What happens to 401(k)/Roth)IRA when a PR moves out of US well before retirement age?

letsee

Registered Users (C)
Pardon me for posting a question here , which is not STRICTLY immigration related. But I prefer to post it here since I do believe this community have the best collective knowledge and expertise to comment about the question. Also, I beleive many of our members may share similar concern..

OK, here it goes...

What happens to the funds in 401(k)/403(b), (Roth)IRA if the participant is not a US citizen (but a Permanent resident) but prefers to move out of US before retirement age? In my case I am 33, a Permanent Resident here but may have to go back to my home country due to family issues. I may live here in US forever. It’s a 50-50 game at this point. But I would need to find out what happens to my retirement funds If I decide to move out of the country after few years (say, 7 years) ? Cashing out and pay taxes/penalty is my only option OR am I allowed to leave the funds wherever it is (and make no additional contributions) and be eligible to get the distribution at my overseas address when it is due ?
 
You can leave it in the account as long as you want (except for "required minimum distribution" rules on non-Roth tax-deferred accounts when you past age 70 and a half).

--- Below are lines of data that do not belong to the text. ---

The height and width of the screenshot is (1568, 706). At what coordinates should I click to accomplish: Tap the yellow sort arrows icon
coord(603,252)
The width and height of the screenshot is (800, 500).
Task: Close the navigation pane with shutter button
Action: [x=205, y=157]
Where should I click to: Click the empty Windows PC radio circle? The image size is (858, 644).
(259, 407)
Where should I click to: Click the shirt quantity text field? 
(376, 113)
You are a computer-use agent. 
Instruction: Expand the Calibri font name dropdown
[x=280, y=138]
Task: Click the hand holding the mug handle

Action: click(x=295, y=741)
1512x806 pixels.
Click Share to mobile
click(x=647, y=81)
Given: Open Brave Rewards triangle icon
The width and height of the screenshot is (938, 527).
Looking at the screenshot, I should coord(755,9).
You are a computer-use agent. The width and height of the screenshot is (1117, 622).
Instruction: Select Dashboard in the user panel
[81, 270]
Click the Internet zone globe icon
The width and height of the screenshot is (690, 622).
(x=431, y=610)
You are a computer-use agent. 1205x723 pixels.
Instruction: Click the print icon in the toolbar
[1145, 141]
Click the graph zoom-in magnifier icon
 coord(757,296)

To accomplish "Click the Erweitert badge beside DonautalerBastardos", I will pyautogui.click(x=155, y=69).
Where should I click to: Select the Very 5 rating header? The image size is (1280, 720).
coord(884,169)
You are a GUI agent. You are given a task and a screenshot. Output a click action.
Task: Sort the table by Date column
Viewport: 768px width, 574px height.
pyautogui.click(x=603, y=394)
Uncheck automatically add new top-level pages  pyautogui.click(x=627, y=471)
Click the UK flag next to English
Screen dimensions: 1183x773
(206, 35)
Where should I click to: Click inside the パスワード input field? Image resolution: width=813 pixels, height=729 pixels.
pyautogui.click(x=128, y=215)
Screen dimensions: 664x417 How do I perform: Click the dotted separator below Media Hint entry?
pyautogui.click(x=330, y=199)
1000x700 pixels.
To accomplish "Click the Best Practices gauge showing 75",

It's your money and you'll be able to take it out when you retire, regardless of where you're living at the time or whether you're a US citizen. The only real complication is the taxation ... depending on which country you're in, there is the possibility of double taxation by the US and that country when you take out the money, or at least the complexity of navigating the rules and tax treaties to avoid or minimize the double taxation. I also believe that for accounts such as 401(k) where the money was untaxed when it went into the account, the institution holding the account will withhold 30% of your withdrawals as taxes if you are a noncitizen living outside the US (i.e. a nonresident alien), but I believe you will be able to claim a refund the following year if 30% is higher than the applicable tax rate for your situation.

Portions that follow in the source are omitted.